(Supplied records Opens)
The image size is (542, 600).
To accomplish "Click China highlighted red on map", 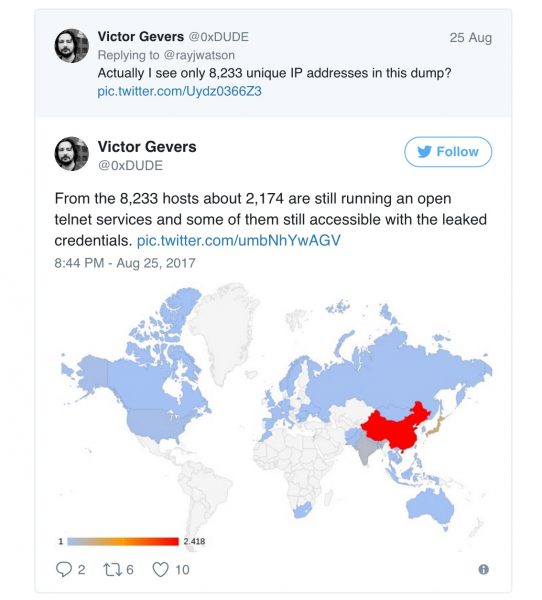I will point(394,429).
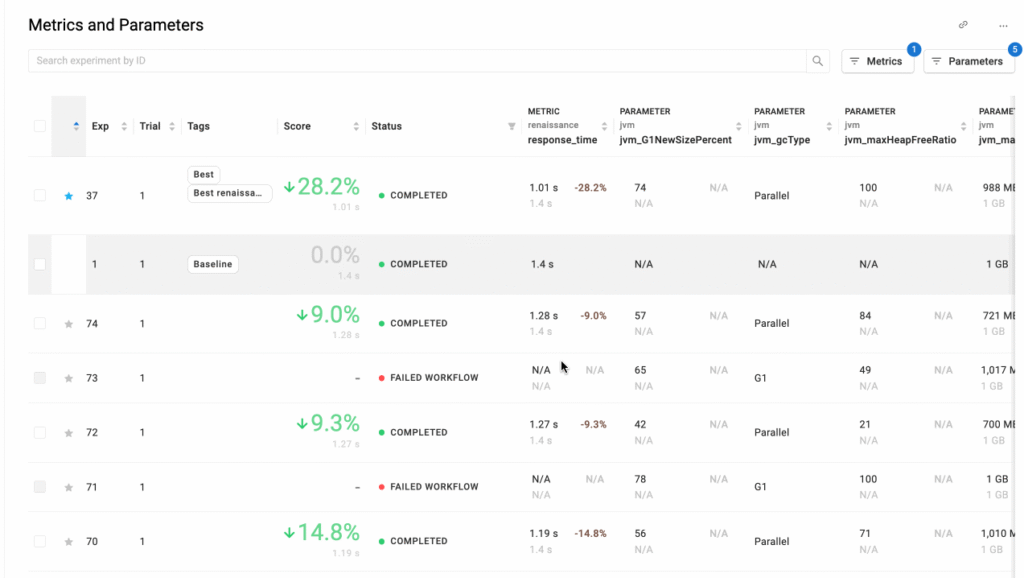Sort rows by the Score column
The image size is (1024, 578).
(x=356, y=126)

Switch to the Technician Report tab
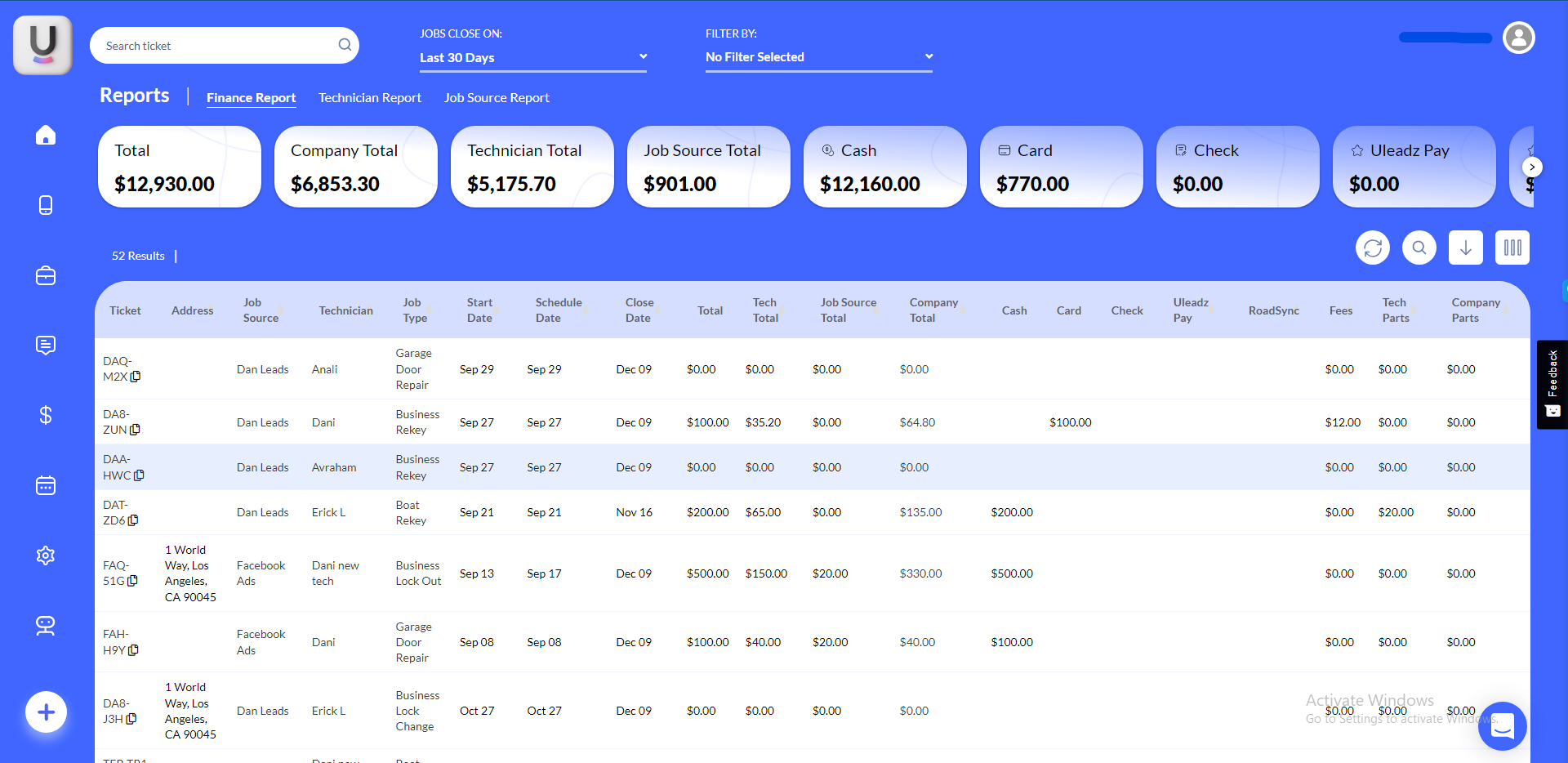(x=370, y=98)
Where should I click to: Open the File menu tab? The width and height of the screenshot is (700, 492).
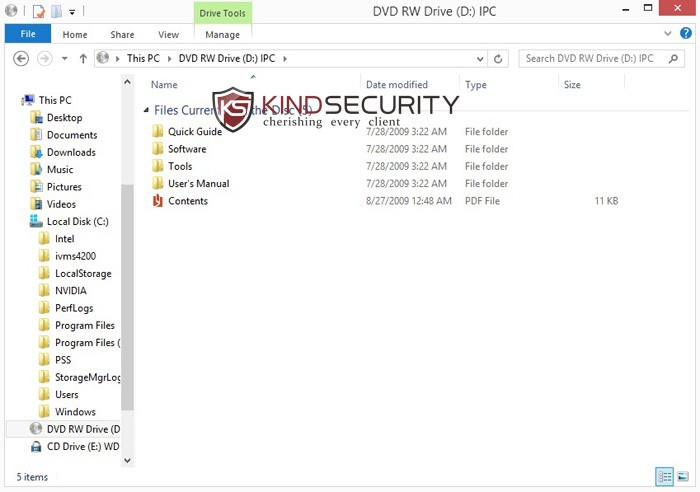(x=28, y=34)
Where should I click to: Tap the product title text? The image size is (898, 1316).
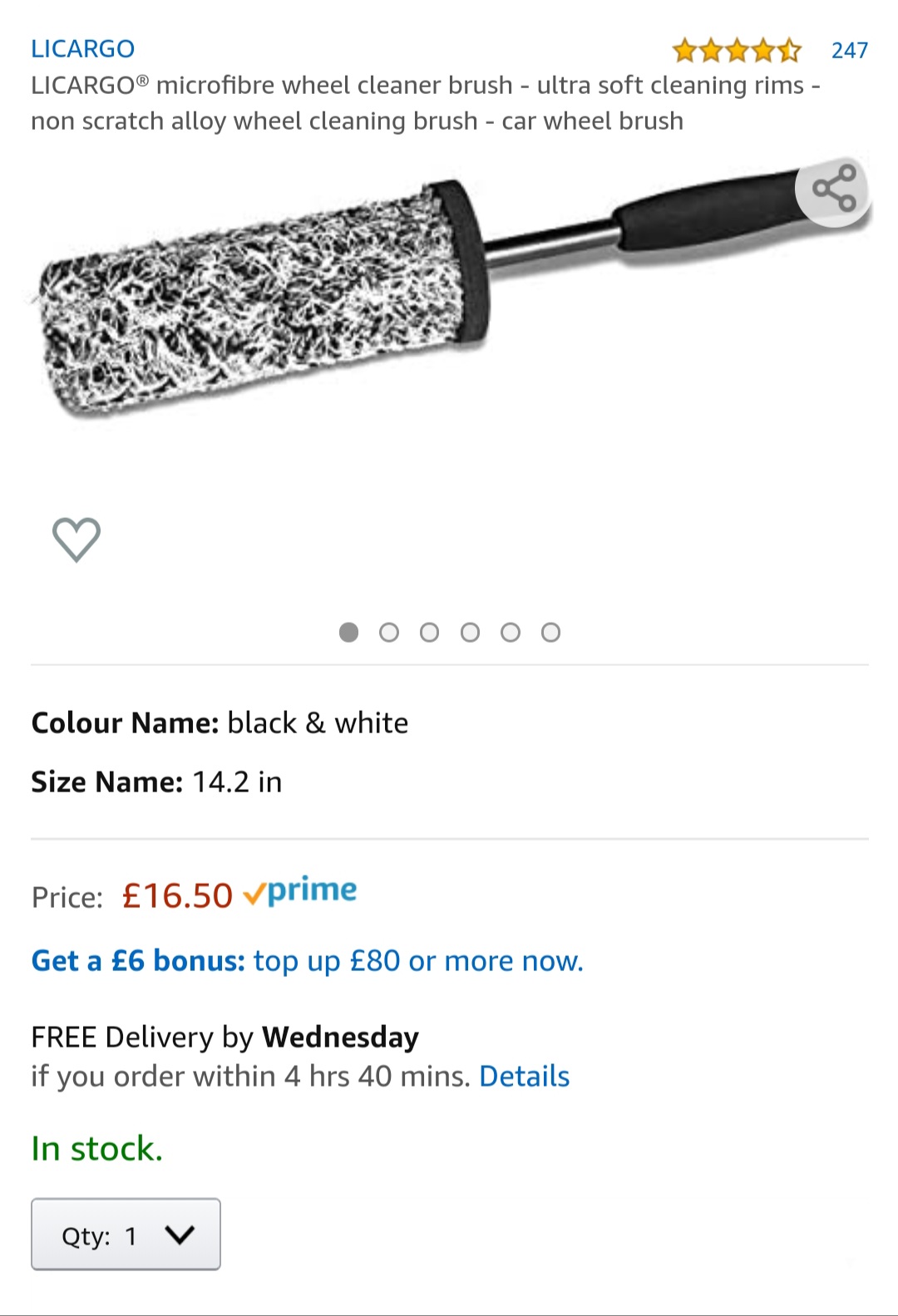point(425,103)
(Supplied records Closes)
▸ What the exercise asks:
Would you restate word for word only the lines from the line with "Where should I click to: Tap" to the last line above, with the pictures left out?

▸ Task result:
Where should I click to: Tap the product title text? The image size is (898, 1316).
point(425,103)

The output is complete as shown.